RDMA Read Example (GPU)

This example extends the basic RDMA Read pattern to GPU memory on both sides using HIP (ROCm). It demonstrates how a client can pull data directly from a GPU buffer on the server into a GPU buffer on the client via a single one-sided RDMA Read.

On the server side, the program:

  • Accepts an RDMA connection and creates a reliable connected Queue Pair.
  • Allocates a 4 KB buffer in GPU memory with hipMalloc, initializes it, and copies an application-defined message such as "Hello RDMA READ from GPU (server)" into this device buffer using hipMemcpyHostToDevice.
  • Registers the GPU buffer as a memory region with IBV_ACCESS_REMOTE_READ, making it readable by the remote peer.
  • Packs the GPU buffer’s (addr, rkey, len) into a small Info struct and sends it to the client through the RDMA CM private-data field during rdma_accept.
  • After the client has issued the RDMA Read, the server optionally copies the GPU buffer back to host memory and prints it, confirming that the data remained intact.

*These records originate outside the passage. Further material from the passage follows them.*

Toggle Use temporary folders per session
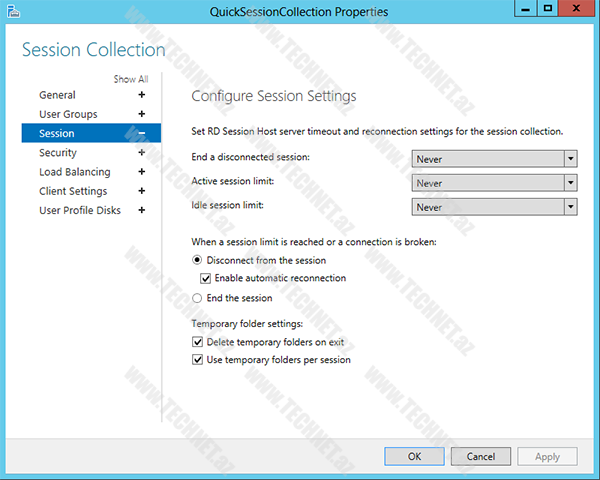 (197, 360)
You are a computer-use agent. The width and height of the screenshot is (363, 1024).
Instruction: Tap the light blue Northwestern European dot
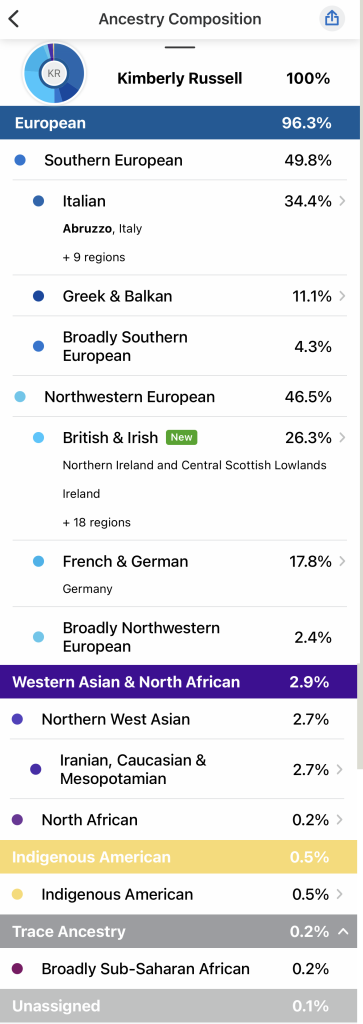(20, 396)
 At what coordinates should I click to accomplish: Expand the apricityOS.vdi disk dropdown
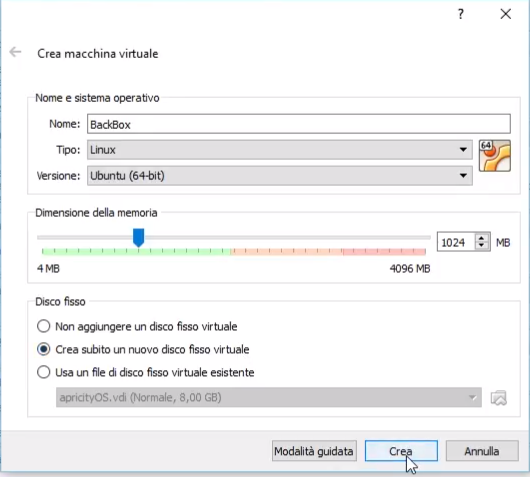tap(269, 398)
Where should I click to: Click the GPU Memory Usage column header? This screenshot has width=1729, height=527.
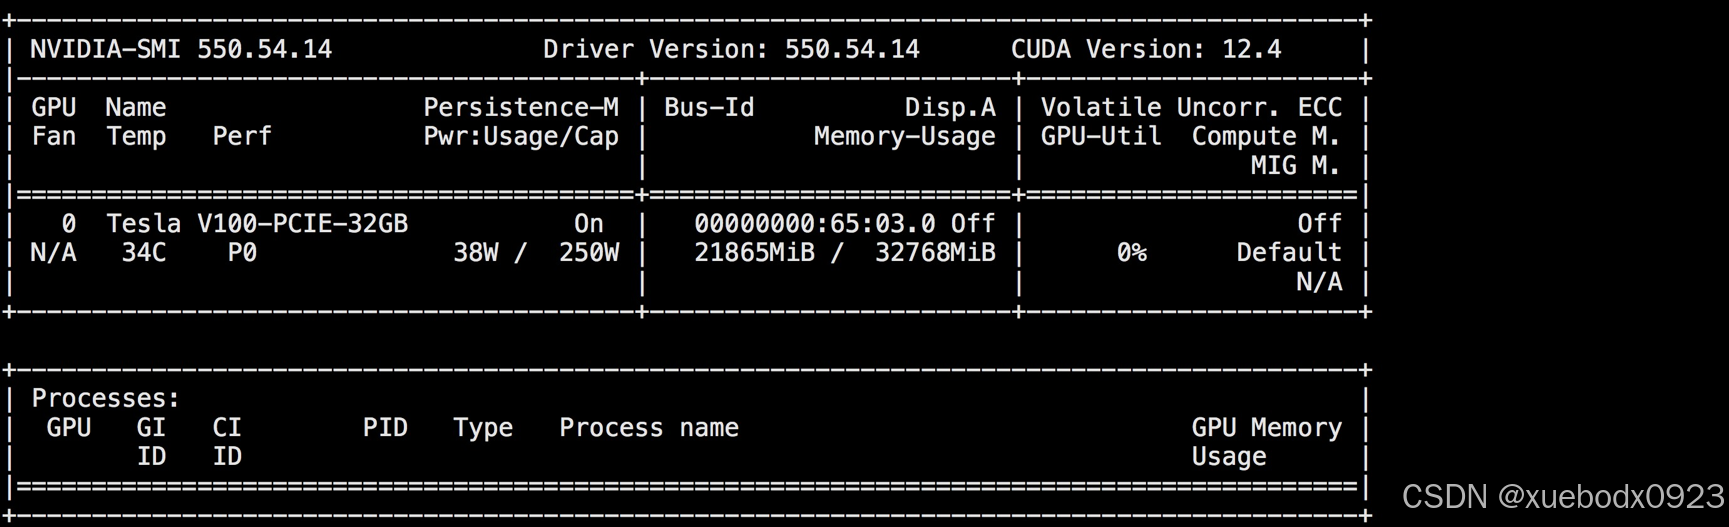[x=1267, y=441]
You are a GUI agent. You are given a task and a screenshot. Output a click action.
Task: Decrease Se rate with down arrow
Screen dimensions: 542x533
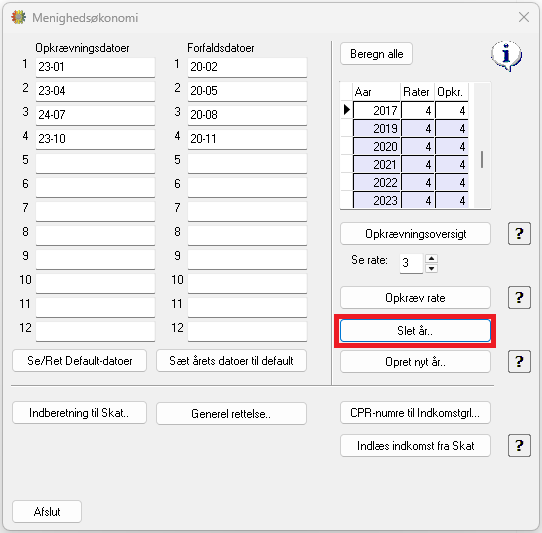(x=431, y=268)
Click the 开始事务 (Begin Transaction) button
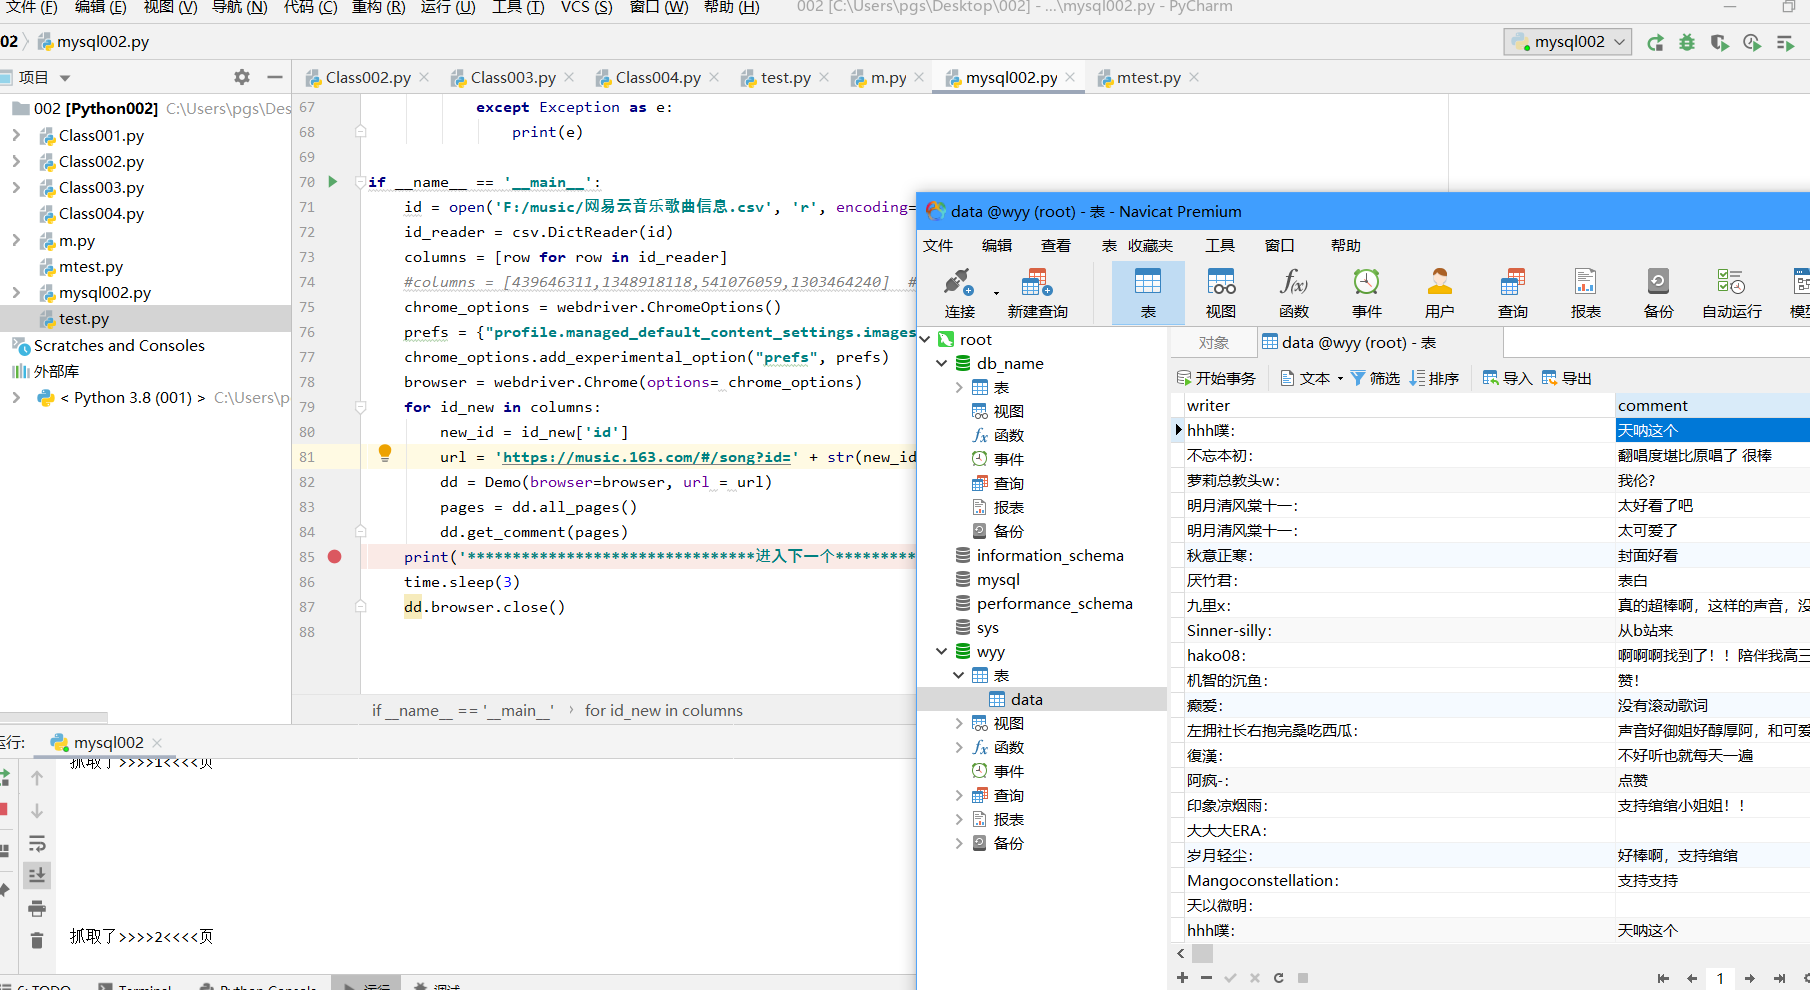This screenshot has height=990, width=1810. point(1216,378)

On the client side, the program:

  • Resolves the server’s address and route, creates a Queue Pair, and establishes an RDMA connection with rdma_connect.
  • Receives the server’s GPU memory metadata (addr, rkey, len) via private data from the connection event.
  • Allocates a GPU buffer with hipMalloc to act as the destination of the RDMA Read, initializes it with zeros, and registers this device pointer as a local memory region with IBV_ACCESS_LOCAL_WRITE.
  • Posts a single IBV_WR_RDMA_READ work request that pulls data directly from the server’s GPU buffer into the client’s GPU buffer, and waits for completion by polling the send completion queue.
  • After completion, copies the first bytes from GPU to host using hipMemcpyDeviceToHost and prints the string that was fetched from the server.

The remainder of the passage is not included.